When a fraction of the light reflected by an external cavity re-enters the laser cavity,
both the amplitude and the frequency of the lasing field can be modulated. This phenomenon is
called the self-mixing effect (SME). A self-mixing laser diode (SM-LD) is a sensor using the SME.
Usually, such LDs operate below the stability boundary where no relaxation oscillation happens.
The boundary is determined by the operation condition including the injection current, optical
feedback strength and external cavity length. This paper discovers the features of an SM-LD where
the LD operates beyond the stability boundary, that is, near the relaxation oscillation (RO) status.

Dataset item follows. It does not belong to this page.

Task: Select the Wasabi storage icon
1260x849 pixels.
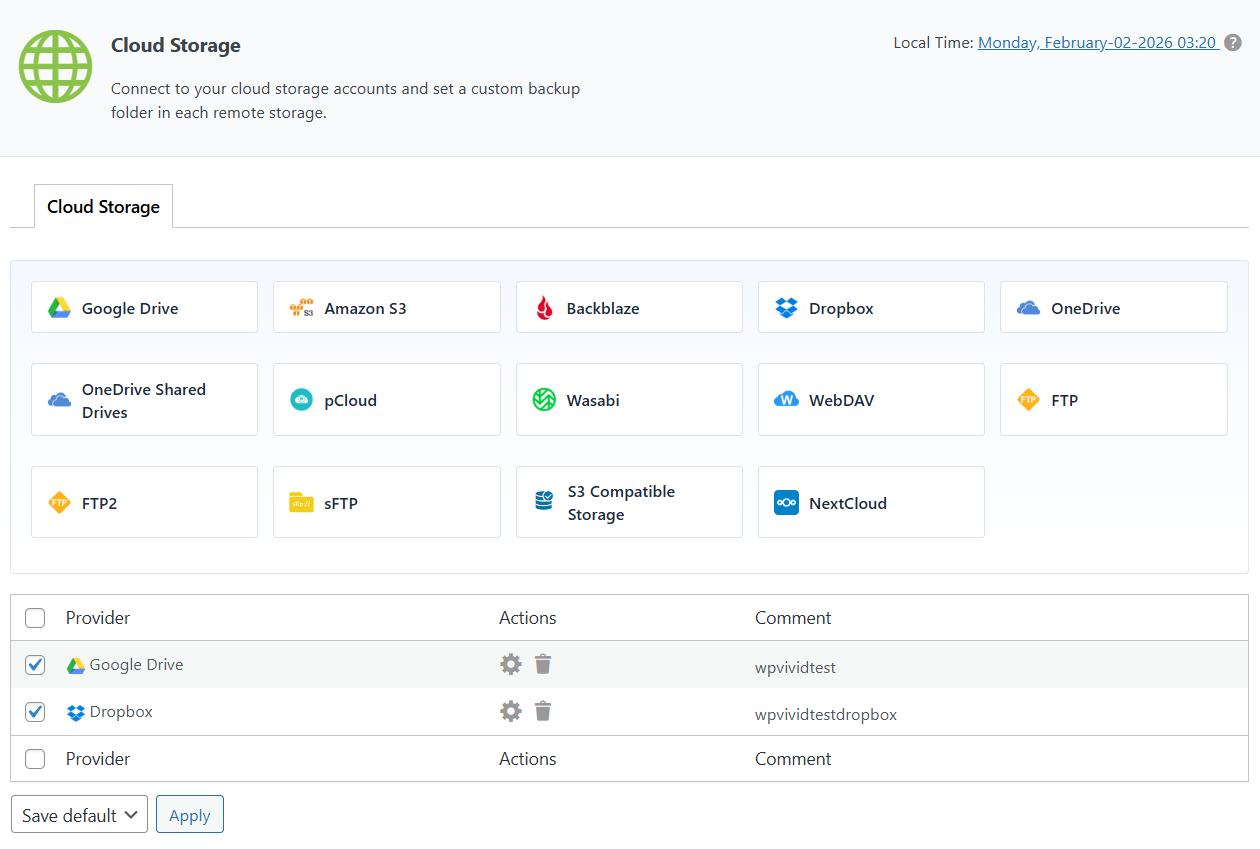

We call the signals from such a SM-LD as RO-SM signals to differentiate them from the conventional
SM signals reported in the literature. Firstly, simulations are made based on the well-known Lang
and Kobayashi (L-K) equations. Then the experiments are conducted on different LDs to verify
the simulation results. It shows that a RO-SM signal exhibits high frequency oscillation with its
amplitude modulated by a slow time varying envelop which corresponds to the movement of the
external target. The envelope has same fringe structure (half-wavelength displacement resolution)
with the conventional SM signals. However, the amplitudes of the RO-SM signals are much higher
compared to conventional SM signals. The results presented reveal that an SM-LD operating near the
RO has potential for achieving sensing with improved sensitivity.